ПРИВЕДЁННЫЙ ОТРЫВОК:
● ● ● ●
Иногда он, заметив меня, продолжал, не отрываясь, читать, и тогда я тихо выходил из кабинета. Иногда же опускал книжку и глядя на меня блестящими глазами (да-да, в них стояли слезы!) произносил:
- Здорово!
Пусть он использовал какое-то другое слово, а то и вообще молчал, говоря взглядом, но мне важно передать его состояние и его оценку прочитанному.
Мы с отцом много говорили о стихах Липкина и Лиснянской, и он не уставал поражаться и восхищаться союзу этих двух крупнейших поэтов.
- Только руками развести!
Мне посчастливилось присутствовать при разговорах отца с Инной и Семеном Израилевичем.
Это было спокойное общением симпатизирующих друг другу людей, уважающих друг друга художников, но иногда у отца прорывались вдруг восхищенные оценки той или иной запомнившейся ему строки - Липкина или Лиснянской, и тогда мне казалось, что отец испытывает к ним чувство влюбленности.
Может быть общение с ними давало импульс его творчеству, вызывало желание писать?
Все-таки, как это ни грустно признать, ему было за восемьдесят, ему было физически трудно существовать, его мучили недуги. А он продолжал работать, создавая свои последние произведения "Уже написан Вертер", "Сухой лиман", "Спящий"...
После смерти отца мы часто при встречах с Инной и Семеном Израилевичем говорим о нем.
Много интересного, связанного с моим отцом, приходит на память Липкину.
Как-то в одном из его воспоминаний об отце возник тот давний тюремный эпизод двадцатого года в Одессе.
По своему юному тогда возрасту Липкин мог знать о проделках одесской чека из рассказов своих старших современников.
С таким он как-то случайно столкнулся уже в разгар социализма в одной из столиц Среднеазиатских республик, куда из Москвы был командирован союзом писателей для работы над переводами национального эпоса.
Крупный местный политработник по фамилии, если не ошибаюсь, Беккер, узнав, что Липкин родом из Одессы, рассказал ему про то, как его брат Яков, носящий псевдоним Бельский, в бытность свою чекистом "вытащил" из тюрьмы ныне знаменитого писателя Валентина Катаева а тогда начинающего поэта, попавшего под подозрение органов.
А совсем недавно в поселке Мичуринец (являющимся составной частью городка писателей Переделкино), где Лиснянская и Липкин "получили" литфондовскую дачу, и куда они перенесли из своего хлебосольного московского дома дух доброжелательности и гостеприимства, и где я имею счастье их навещать, Семен Израилевич вспомнил еще один замечательный случай, связанный с моим отцом.
Речь идет о "втором эпизоде" из жизни отца, эпизоде, который, как и первый, тюремный, мог закончиться для него трагически.
Вот что я узнал из рассказов отца.
● ● ● ●
ИСХОДНЫЕ ДАННЫЕ:
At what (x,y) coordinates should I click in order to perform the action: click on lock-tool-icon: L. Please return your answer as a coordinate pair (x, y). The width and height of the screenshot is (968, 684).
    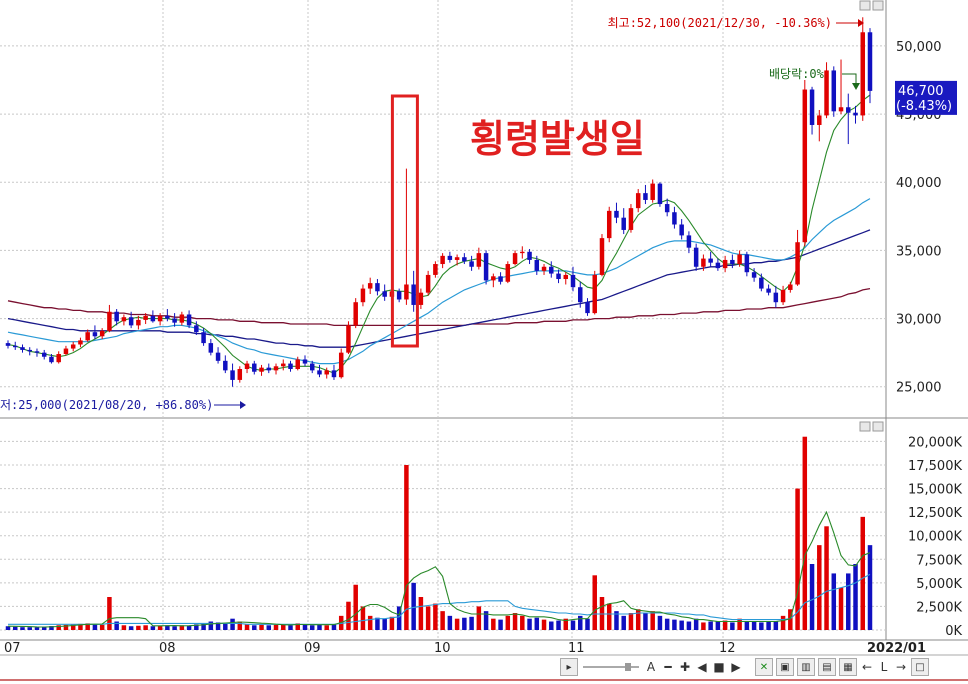
    Looking at the image, I should click on (884, 667).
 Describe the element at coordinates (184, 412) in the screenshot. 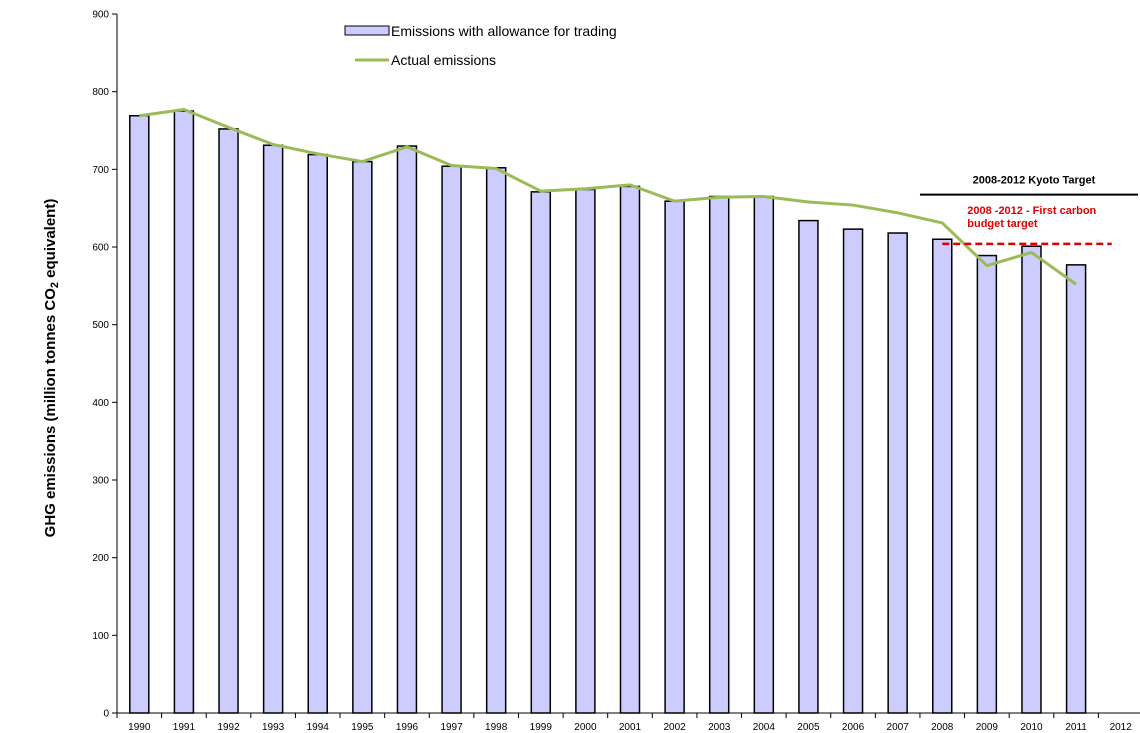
● ● ● ●
ЗАДАНИЯ:
1. Перепишите из отрывка о Липкине и Лиснянской фрагмент со слов «Как-то в одном» до слов «под подозрение органов.» включительно.
2. Верны ли по отрывку о Липкине и Лиснянской эти утверждения? На каждое ответьте «да» или «нет» и дайте точную цитату из отрывка, на которой держится ответ.
(а) Рассказчик и его отец обсуждали стихи Липкина и Лиснянской.
(б) Союз писателей послал Липкина в Среднюю Азию переводить национальный эпос.
(в) Свои последние произведения отец писал, когда ему ещё не было восьмидесяти.

ОТВЕТЫ:
1.
Как-то в одном из его воспоминаний об отце возник тот давний тюремный эпизод двадцатого года в Одессе.
По своему юному тогда возрасту Липкин мог знать о проделках одесской чека из рассказов своих старших современников.
С таким он как-то случайно столкнулся уже в разгар социализма в одной из столиц Среднеазиатских республик, куда из Москвы был командирован союзом писателей для работы над переводами национального эпоса.
Крупный местный политработник по фамилии, если не ошибаюсь, Беккер, узнав, что Липкин родом из Одессы, рассказал ему про то, как его брат Яков, носящий псевдоним Бельский, в бытность свою чекистом "вытащил" из тюрьмы ныне знаменитого писателя Валентина Катаева а тогда начинающего поэта, попавшего под подозрение органов.

2.
(а) Да: «Мы с отцом много говорили о стихах Липкина и Лиснянской».
(б) Да: «был командирован союзом писателей для работы над переводами национального эпоса».
(в) Нет: «ему было за восемьдесят».